Avec la menace terroriste qui est d’actualité, on ne peut pas s’empêcher d’imaginer ce qui se pourrait se passer si une centrale était visée…
Surtout quand on se dit qu’il n’y a pas besoin d’explosion pour attaquer une centrale : même un petit avion de touriste peut provoquer une catastrophe. Le réacteur est généralement blindé, mais la piscine de refroidissement située juste à côté a un blindage équivalent à… un hangar agricole !
C’est de la folie, de l’aveuglement…
En France, peut-être parce que l’on baigne dans un environnement un peu cassandresque, on a tellement de scénarios catastrophes qu’on n’arrive plus à faire la différence entre les fausses catastrophes et les vraies menaces. Pour moi les trois menaces majeures sont : le réchauffement climatique, le nucléaire et la pollution chimique.

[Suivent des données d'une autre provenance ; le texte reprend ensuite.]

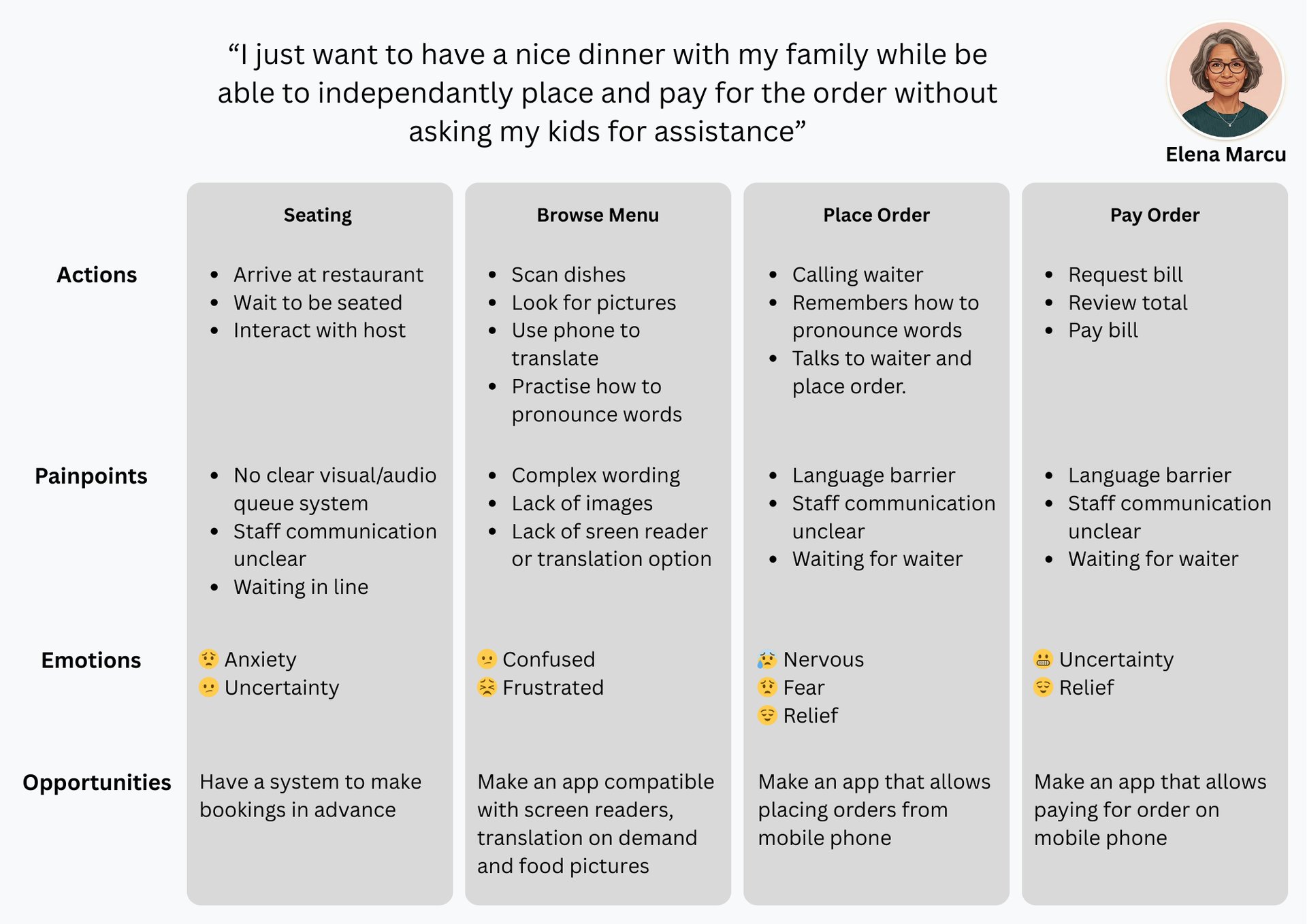This screenshot has width=1307, height=924.
Task: Select the Seating column header
Action: pyautogui.click(x=318, y=215)

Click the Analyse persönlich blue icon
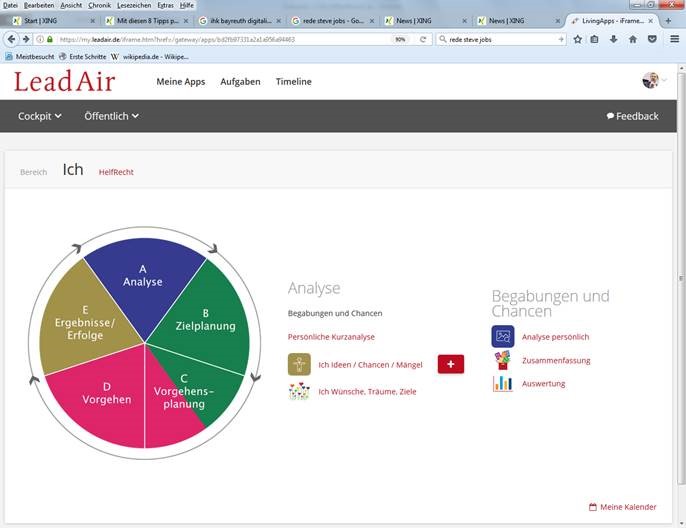(x=502, y=337)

L’illustration ci-dessus et l’image utilisée en bandeau de cet article sont issues de la même série. Réalisées par Yannick Monget, elles nous plongent dans des représentations apocalyptiques de Time Square à New York ou de la capitale française…
C’est donc à travers une projection dans un futur chaotique que vous souhaitez amener vos lecteurs à changer de comportement ou du moins à prendre conscience du monde qui nous entoure ?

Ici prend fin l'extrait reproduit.